D'emblée, sur « Night », c'est une vague de froid qui nous enveloppe. Le spectre (vocal) de Siouxsie voltige en circonvolutions et chasse les souffles d'âmes égarées. Les nappes de synthé comme un glaçage sur une montagne aux versants abruptes. La nuit et son cortège d'angoisses. Un beat sourd en suspens. Depuis son lit de marbre, Nika Roza Danilova vous salue. Enveloppée de ses noirs atours, la jeune femme (vingt et un an) se livre à nous sans ambages (« Trust me »).

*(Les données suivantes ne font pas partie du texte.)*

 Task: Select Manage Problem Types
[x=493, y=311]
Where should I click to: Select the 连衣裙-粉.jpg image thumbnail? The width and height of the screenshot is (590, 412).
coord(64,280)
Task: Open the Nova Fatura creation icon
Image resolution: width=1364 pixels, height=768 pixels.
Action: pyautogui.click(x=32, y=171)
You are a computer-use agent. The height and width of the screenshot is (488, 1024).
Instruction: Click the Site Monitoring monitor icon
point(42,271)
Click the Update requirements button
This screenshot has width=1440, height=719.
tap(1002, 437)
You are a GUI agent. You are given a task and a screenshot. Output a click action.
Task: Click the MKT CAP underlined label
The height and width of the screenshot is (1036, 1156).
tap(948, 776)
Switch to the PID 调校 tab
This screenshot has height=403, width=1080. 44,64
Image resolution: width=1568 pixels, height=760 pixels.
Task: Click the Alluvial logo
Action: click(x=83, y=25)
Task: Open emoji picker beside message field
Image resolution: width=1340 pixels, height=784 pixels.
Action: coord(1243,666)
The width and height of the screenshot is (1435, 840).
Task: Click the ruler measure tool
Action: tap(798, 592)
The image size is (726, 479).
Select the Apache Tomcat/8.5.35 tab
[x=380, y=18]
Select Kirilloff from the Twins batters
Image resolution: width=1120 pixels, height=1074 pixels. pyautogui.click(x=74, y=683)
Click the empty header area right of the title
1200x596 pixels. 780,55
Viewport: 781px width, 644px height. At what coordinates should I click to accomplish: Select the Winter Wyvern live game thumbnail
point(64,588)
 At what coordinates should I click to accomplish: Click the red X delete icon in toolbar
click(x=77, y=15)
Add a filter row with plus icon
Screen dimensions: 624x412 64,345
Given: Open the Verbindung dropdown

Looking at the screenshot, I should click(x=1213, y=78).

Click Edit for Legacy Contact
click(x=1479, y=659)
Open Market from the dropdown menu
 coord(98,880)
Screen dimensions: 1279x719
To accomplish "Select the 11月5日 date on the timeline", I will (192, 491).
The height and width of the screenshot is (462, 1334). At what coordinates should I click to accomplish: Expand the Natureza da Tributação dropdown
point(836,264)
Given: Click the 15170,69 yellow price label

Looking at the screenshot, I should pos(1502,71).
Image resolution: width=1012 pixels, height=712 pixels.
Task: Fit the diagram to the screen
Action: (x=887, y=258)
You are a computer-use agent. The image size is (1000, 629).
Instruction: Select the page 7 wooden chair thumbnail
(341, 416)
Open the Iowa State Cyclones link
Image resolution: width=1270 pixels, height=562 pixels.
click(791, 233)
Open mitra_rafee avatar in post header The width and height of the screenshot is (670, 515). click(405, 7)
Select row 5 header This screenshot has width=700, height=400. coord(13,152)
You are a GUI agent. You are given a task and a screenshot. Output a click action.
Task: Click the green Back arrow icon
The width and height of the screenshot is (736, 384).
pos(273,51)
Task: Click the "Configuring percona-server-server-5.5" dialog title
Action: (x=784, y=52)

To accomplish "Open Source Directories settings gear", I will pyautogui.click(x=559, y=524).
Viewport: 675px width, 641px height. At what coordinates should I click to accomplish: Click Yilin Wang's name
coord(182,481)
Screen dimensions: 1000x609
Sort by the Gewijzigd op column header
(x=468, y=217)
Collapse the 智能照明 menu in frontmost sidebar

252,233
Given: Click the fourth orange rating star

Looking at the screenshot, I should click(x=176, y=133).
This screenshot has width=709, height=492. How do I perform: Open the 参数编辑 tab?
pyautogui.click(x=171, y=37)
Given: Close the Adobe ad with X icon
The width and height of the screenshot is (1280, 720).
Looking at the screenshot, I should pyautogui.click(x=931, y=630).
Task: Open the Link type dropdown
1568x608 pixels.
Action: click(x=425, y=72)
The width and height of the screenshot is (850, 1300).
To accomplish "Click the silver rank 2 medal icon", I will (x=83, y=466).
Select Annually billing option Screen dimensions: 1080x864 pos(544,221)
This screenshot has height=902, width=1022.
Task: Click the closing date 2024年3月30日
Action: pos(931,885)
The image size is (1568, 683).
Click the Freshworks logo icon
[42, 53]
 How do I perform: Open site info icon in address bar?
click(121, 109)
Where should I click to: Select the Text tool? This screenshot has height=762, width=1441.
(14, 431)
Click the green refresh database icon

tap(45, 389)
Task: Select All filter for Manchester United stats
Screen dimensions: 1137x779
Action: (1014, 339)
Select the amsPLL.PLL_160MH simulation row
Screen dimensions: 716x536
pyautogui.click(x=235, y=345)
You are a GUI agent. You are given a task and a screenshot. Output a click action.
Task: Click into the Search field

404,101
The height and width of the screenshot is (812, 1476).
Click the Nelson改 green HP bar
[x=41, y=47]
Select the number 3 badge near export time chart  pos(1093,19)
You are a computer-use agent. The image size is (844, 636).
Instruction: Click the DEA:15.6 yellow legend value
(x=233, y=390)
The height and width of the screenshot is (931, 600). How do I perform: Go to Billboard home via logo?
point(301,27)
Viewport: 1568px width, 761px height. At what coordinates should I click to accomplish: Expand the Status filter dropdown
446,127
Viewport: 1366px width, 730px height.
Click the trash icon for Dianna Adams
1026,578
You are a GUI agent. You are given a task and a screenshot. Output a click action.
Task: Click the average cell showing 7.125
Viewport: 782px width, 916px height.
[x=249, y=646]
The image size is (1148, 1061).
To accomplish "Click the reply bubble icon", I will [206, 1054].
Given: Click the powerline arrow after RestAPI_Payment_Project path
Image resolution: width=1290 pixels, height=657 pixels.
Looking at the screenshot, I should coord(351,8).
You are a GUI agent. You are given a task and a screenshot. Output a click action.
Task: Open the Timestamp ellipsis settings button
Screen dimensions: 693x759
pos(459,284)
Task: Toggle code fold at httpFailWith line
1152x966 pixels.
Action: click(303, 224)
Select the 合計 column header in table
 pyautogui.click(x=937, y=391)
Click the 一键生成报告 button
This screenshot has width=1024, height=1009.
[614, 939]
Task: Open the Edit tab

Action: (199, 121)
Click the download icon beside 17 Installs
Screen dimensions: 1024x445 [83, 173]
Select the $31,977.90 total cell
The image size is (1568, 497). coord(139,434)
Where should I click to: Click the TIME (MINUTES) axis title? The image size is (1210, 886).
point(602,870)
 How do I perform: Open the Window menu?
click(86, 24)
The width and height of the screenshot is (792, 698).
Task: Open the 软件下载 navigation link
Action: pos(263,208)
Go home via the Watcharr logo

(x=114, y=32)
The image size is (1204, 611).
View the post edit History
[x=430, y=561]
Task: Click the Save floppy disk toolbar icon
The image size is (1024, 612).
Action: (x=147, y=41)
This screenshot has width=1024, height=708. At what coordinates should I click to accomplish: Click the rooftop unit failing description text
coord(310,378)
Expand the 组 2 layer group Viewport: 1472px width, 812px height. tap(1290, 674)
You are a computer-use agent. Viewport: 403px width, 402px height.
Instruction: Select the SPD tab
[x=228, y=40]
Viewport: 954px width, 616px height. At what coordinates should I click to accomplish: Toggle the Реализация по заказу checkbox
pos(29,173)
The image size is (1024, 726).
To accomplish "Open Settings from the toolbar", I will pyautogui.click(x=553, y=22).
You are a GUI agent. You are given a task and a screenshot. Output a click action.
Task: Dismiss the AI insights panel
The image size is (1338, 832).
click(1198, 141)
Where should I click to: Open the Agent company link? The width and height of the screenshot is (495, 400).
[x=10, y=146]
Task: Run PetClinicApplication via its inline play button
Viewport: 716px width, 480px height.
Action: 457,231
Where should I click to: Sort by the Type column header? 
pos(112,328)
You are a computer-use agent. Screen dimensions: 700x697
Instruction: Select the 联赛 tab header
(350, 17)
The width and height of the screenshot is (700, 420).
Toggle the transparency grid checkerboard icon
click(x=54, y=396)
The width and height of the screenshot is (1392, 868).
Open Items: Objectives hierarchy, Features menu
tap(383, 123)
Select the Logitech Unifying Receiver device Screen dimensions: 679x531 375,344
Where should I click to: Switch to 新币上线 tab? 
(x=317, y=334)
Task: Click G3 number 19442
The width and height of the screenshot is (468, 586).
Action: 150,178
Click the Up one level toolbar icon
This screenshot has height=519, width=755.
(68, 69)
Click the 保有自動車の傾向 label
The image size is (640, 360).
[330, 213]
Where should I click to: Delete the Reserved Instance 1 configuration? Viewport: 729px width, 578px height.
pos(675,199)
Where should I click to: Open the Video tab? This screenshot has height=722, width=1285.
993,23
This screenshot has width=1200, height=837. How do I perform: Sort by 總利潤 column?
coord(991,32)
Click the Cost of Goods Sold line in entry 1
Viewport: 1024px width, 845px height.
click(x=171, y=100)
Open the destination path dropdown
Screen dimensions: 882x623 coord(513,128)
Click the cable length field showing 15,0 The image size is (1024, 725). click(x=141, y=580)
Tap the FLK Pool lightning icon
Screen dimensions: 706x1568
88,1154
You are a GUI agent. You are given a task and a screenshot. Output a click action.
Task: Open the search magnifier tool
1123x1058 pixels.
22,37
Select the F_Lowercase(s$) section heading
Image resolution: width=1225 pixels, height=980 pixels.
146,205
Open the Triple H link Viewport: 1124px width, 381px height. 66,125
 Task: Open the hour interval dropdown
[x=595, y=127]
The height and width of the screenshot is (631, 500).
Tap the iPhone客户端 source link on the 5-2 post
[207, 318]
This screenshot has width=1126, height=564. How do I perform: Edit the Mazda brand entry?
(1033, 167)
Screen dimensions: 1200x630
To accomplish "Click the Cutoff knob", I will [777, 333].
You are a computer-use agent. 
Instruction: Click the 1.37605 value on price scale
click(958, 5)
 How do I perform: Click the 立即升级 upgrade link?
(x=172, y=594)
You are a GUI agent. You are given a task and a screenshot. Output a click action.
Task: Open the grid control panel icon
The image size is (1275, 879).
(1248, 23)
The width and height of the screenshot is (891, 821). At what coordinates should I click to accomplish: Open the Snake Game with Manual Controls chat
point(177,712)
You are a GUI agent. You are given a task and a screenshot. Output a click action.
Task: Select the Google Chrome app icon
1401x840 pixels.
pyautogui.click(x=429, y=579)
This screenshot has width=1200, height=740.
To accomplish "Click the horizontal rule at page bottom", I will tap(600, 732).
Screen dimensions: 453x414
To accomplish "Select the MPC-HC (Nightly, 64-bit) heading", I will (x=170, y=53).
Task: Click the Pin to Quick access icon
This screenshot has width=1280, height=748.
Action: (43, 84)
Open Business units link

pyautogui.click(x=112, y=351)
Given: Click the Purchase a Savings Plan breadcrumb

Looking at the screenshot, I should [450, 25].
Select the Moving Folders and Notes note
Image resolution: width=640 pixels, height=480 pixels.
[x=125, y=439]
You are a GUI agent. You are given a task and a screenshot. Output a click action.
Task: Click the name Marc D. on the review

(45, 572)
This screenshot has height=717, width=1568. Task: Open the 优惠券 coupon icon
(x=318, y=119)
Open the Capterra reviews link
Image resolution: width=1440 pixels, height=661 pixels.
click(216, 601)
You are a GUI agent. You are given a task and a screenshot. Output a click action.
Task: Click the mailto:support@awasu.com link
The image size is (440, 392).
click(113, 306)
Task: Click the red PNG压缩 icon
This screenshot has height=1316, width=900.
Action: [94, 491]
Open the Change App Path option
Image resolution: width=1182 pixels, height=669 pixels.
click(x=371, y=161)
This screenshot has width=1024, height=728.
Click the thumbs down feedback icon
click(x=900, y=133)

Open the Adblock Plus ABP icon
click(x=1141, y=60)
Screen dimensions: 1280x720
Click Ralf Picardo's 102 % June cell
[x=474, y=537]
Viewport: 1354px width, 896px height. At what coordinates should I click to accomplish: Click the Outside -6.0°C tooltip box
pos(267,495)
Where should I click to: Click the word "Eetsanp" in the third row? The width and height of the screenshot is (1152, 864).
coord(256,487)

Des sonorités datées mais servant judicieusement le propos. Résurgence gothique mise à part, cet album, qui fait plus écho au mal-être et obsessions d'un Edgar Allan Poe que d'un Emile Zola, porte en lui le charme et la magie d'un talent sombre et vénéneux. Tel un cygne blanc se détachant dans l'encre d'une nuit sans lune, la musique de Zola Jesus ondule nonchalamment, fièrement et avec une grâce certaine. Il y a des réminiscences de Lydia Lunch, de Dead Can Dance, et bien sûr des Banshees. Et surtout un goût de fiel cher au « Disintegration » de Cure.
« Stridulum » est un escalier en spirale, qui comme dans une œuvre de Maurits Cornelis Escher, descend ou monte à l'infini. Enfin, jusque la huitième marche. C’est-à-dire lorsqu’est entonnée la marche funèbre de « Sea Talk ». Avant qu’une faible et pâle lumière ne vacille, lors d’un « Lightsick », dernière plage battue par un souffle de désespoir poignant. Les notes sont martelées sur les touches d'un piano qu'on imagine abandonné pour l'éternité, au fond d'un caveau.
Là-bas se dessinent les contours d'une aube nouvelle. Par delà se dessine le futur de cette nouvelle prêtresse en devenir.
En concert le 12 septembre au Café Video de Gand.